Non si riposò troppo a lungo, neppure stavolta: il 25 marzo 1504 faceva parte della zonta del Consiglio dei dieci quando fu eletto savio del Consiglio per il semestre aprile-settembre; trascorso il mandato riprese il suo posto nella zonta e il 1° febbr. 1505 entrò nel novero dei consiglieri ducali, per il sestiere di San Polo. Questo rapido susseguirsi di incarichi venne interrotto da un compito più gravoso, quello cioè di far parte della fastosa ambasceria (formata da ben otto tra i principali patrizi) che doveva recarsi a Roma presso Giulio II, al quale la Repubblica avrebbe offerto, per l'occasione, la restituzione di undici castelli della Romagna, ma non le tanto agognate Faenza e Rimini. I Veneziani fecero il loro ingresso a Roma il 28 aprile e il 5 maggio vennero ricevuti dal pontefice; l'orazione latina fu tenuta da Girolamo Donà.

Il 24 maggio il F. riprendeva il suo posto fra i consiglieri ducali; fu quindi rieletto savio del Consiglio per il periodo aprile-settembre 1506, durante il quale si dimostrò disposto a favorire l'imperatore Massimiliano piuttosto che i Francesi, ma senza troppo successo.

Morì a Venezia il 13 dic. 1506.

Fonti e Bibl.: Arch. di Stato di Venezia, Misc. codd., I, Storia veneta 19: M. Barbaro - A.M. Tasca, Arbori de' patrizi veneti…, III, c. 541; Venezia, Bibl. del Civico Museo Correr, Cod. Cicogna 3782: G. Priuli, Pretiosi frutti…, II, cc. 40v-41r; Arch. di Stato di Venezia, Avogaria di Comun. Balla d'oro, reg. 164, c. 166r; Indici, 86 ter, 2: G. Giomo, Indice dei matrimoni patrizi per nome di donna, s.v.Contarini, Elisabetta; Segretario alle Voci. Misti, regg. 6, cc. 8r, 16v, 27v, 59r, 80r, 91r, 130v-131r, 132rv, 141r; 7, cc. 1v-2r, 8r; 15, c. 121v; Segr. alle Voci. Elez. Pregadi, reg. "A", cc. 1r, 2r, 55r, 74r; Maggior Consiglio. Deliberazioni, regg. 23: Regina, c. 150v; 24: Stella, cc. 148rv, 198v; Senato. Terra, regg. 8, c. 195v; 9, cc. 8v, 42r, 84r; 10, cc. 68v, 104v; 11, cc. 15r, 62v e passim; Senato. Mar, regg. 13, c. 44r e passim; 14, cc. 29v, 31v, 47r, 181v; Senato. Deliberazioni. Secreta, regg. 31, cc. 6v, 22v, 38v-39v, 41r; 32, cc. 95r, 102r; 33, cc. 119r, 131r-138r, 157r; 34, cc. 19r, 23r, 101v, 223v; 35, c. 15r e passim; Capi del Consiglio dei dieci.

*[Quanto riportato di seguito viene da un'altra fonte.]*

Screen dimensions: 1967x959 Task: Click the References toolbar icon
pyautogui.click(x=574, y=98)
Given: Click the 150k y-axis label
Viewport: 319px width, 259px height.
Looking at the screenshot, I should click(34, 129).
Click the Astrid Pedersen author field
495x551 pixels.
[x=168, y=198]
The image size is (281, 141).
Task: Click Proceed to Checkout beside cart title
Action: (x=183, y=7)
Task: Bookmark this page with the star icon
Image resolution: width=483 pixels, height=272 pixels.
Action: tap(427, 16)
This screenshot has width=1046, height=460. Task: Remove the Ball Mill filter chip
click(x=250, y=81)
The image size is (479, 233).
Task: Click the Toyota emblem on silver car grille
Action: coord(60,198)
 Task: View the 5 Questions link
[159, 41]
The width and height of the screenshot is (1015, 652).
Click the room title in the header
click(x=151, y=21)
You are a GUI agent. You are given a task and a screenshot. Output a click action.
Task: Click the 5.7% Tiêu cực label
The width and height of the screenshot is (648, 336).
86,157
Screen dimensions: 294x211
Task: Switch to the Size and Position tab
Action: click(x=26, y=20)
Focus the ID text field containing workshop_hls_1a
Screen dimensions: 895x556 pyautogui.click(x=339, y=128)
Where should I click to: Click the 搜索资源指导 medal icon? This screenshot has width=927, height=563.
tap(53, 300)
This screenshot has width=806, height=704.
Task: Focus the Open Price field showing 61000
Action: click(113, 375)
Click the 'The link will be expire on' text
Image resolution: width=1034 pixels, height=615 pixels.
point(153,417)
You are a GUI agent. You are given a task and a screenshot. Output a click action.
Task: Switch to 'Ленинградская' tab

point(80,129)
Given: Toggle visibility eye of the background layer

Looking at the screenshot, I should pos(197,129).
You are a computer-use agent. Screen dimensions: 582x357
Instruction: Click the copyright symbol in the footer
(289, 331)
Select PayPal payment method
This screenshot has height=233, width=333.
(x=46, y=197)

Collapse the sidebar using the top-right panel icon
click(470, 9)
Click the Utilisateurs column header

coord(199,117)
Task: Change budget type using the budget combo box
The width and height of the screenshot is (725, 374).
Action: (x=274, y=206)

Lettere di rettori, b. 80, nn. 24-32 (per il capitanato di Padova, nel 1501-1502). Vedi inoltre: I. Burchardi Liber notarum, a cura di E. Celani, in Rerum Ital. Script., 2a ed., XXXII, 1, vol. II, pp. 479 ss.; D. Malipiero, Annali veneti, in Arch. stor. ital., VII (1843), 1, pp. 283, 290, 484, 487, 516 s., 531, 536, 545 s., 551, 565; VII (1844), 2, p. 626; M. Sanuto, I diarii, I-VI, Venezia 1879-1881, ad Ind.; I libri commemoriali della Repubblica di Venezia. Regesti, a cura di R. Predelli, VI, Venezia 1903, p. 70; N. Machiavelli, Legazioni e commissarie, II, a cura di S. Bertelli, Milano 1971, pp. 348, 360, 388. Cfr. ancora: M.A. Sabellico, Historiae rerum Venetarum…, in Degl'istorici delle cose veneziane…, I, 2, Venezia 1718, pp. 844, 858; P. Bembo, Rerum Venetarum historiae, ibid., II, ibid. 1718, pp. 110, 130, 148, 223 s., 233; F. Guicciardini, Storia d'Italia, a cura di C. Panigada, II, Bari 1929, pp. 218-223; C. Castellani, La stampa in Venezia dalla sua origine alla morte di Aldo Manuzio seniore…, Venezia 1889, pp. 80 s.; M.L. King, Umanesimo e patriziato a Venezia nel Quattrocento, I, Roma 1989, pp. 39 s.